**DESCRIPTION OF THE TASK**
Please write out exactly the lines of the data below from the line holding "2576x1109 pixels." through the line holding "This screenshot has height=1301, width=2576.", and leave out the rest.
[Opening MATERIAL PROVIDED section]
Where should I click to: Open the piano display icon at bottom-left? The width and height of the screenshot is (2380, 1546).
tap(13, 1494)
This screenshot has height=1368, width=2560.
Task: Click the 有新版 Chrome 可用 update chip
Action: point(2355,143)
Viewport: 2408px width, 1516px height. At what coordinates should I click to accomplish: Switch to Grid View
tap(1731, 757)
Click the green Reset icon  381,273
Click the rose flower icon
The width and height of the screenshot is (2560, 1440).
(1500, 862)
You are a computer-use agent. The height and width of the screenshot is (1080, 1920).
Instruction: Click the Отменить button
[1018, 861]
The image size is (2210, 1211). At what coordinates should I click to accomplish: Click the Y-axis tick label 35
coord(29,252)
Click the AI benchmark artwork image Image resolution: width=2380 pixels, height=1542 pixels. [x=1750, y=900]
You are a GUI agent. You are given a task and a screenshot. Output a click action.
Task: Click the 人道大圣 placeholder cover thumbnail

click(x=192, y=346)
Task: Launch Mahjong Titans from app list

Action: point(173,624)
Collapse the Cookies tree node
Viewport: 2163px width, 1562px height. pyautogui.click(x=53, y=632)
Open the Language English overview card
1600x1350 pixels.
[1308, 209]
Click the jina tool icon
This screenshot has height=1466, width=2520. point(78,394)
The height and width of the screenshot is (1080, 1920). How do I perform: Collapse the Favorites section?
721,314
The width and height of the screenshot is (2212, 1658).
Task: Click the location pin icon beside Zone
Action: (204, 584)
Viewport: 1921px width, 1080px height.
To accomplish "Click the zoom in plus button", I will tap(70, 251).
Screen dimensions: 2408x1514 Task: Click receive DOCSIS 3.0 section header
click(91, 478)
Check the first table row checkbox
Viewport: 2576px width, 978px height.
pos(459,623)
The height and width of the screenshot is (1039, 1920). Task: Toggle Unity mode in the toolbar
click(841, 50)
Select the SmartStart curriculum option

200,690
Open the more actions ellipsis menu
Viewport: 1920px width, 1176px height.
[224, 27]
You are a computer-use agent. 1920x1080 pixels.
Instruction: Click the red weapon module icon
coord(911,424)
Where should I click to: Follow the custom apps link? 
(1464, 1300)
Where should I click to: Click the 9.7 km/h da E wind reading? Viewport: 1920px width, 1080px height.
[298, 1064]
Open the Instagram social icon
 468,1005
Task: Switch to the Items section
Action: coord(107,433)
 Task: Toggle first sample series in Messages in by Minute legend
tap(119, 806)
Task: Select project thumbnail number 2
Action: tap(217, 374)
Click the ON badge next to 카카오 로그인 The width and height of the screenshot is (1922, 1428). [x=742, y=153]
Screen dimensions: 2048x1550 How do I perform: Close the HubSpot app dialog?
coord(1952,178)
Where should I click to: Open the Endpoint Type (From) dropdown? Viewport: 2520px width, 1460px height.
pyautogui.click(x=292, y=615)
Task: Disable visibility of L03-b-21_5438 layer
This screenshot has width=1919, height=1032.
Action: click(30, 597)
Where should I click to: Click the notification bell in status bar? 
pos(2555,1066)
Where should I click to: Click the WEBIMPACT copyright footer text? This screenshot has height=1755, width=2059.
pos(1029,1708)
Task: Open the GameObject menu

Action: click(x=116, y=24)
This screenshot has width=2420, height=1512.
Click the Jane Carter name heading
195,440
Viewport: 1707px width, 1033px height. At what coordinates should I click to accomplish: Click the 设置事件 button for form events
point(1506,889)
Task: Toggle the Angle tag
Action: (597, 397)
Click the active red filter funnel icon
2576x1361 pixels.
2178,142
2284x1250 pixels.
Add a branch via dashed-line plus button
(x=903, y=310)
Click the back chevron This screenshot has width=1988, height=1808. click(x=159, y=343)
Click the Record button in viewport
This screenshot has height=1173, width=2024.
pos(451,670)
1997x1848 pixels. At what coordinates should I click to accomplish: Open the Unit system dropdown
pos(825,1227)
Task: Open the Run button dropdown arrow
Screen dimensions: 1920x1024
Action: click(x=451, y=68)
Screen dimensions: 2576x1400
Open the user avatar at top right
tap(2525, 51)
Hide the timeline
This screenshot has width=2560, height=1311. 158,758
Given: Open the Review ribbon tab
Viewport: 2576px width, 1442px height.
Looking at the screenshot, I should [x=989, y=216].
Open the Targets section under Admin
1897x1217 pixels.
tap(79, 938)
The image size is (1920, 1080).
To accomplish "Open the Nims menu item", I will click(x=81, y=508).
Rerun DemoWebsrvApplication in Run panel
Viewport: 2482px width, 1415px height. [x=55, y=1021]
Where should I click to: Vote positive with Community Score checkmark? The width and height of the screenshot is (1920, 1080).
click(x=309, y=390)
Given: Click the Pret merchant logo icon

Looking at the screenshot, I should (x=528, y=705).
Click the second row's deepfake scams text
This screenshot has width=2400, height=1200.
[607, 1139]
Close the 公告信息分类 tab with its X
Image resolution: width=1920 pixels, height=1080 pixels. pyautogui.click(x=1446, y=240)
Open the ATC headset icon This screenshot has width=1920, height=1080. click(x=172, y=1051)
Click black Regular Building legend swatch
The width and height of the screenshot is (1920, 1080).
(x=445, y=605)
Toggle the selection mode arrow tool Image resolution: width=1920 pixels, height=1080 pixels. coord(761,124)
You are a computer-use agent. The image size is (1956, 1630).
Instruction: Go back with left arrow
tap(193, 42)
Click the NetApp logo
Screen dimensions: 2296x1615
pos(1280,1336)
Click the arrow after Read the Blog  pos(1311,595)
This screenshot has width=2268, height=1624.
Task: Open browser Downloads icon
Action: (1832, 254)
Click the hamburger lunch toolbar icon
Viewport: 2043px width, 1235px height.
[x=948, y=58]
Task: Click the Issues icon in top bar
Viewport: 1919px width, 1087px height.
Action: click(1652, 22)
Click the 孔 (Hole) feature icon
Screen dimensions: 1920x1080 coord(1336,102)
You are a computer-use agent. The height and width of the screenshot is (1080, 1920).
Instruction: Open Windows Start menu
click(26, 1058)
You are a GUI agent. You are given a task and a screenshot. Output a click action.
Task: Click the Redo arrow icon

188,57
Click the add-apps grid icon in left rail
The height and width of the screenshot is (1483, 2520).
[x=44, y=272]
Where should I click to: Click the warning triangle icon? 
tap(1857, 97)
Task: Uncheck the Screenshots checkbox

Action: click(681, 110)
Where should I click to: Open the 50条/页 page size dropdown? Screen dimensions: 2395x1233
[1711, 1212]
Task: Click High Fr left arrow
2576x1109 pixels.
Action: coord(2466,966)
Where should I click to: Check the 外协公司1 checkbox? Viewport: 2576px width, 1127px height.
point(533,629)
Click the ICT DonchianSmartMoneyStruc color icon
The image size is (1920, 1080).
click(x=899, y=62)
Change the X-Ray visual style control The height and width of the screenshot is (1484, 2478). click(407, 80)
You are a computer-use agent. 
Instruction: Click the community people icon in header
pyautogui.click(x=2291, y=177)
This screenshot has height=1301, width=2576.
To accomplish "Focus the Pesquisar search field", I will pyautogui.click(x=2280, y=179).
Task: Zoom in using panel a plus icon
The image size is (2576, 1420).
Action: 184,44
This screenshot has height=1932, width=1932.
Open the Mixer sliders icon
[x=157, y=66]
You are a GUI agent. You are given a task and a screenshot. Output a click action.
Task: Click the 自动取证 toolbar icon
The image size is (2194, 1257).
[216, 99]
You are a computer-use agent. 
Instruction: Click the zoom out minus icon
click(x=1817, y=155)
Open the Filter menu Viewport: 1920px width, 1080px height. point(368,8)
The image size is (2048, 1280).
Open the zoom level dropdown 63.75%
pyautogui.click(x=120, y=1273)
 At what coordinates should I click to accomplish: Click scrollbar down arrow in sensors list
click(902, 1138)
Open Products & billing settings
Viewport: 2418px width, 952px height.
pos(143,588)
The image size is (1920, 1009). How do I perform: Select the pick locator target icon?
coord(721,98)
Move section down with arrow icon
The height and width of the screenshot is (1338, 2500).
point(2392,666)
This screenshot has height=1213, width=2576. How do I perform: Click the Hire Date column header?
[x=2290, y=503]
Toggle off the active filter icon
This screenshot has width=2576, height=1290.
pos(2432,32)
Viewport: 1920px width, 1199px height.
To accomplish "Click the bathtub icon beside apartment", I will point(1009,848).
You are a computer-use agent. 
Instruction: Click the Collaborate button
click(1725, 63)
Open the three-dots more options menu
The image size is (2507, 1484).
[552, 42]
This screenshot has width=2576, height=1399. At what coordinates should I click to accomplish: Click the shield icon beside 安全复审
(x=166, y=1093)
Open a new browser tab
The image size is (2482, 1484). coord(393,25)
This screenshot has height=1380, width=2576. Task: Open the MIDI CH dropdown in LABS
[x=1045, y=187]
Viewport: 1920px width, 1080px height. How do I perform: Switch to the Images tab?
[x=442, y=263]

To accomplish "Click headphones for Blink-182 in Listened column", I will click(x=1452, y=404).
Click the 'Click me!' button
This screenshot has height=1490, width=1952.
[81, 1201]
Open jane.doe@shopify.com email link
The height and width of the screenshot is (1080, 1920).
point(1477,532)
[Closing MATERIAL PROVIDED section]
**EXERCISE SOLUTION**
2576x1109 pixels.
Action: coord(2466,966)
Where should I click to: Check the 外协公司1 checkbox? Viewport: 2576px width, 1127px height.
point(533,629)
Click the ICT DonchianSmartMoneyStruc color icon
The image size is (1920, 1080).
click(x=899, y=62)
Change the X-Ray visual style control The height and width of the screenshot is (1484, 2478). click(407, 80)
You are a computer-use agent. 
Instruction: Click the community people icon in header
pyautogui.click(x=2291, y=177)
This screenshot has height=1301, width=2576.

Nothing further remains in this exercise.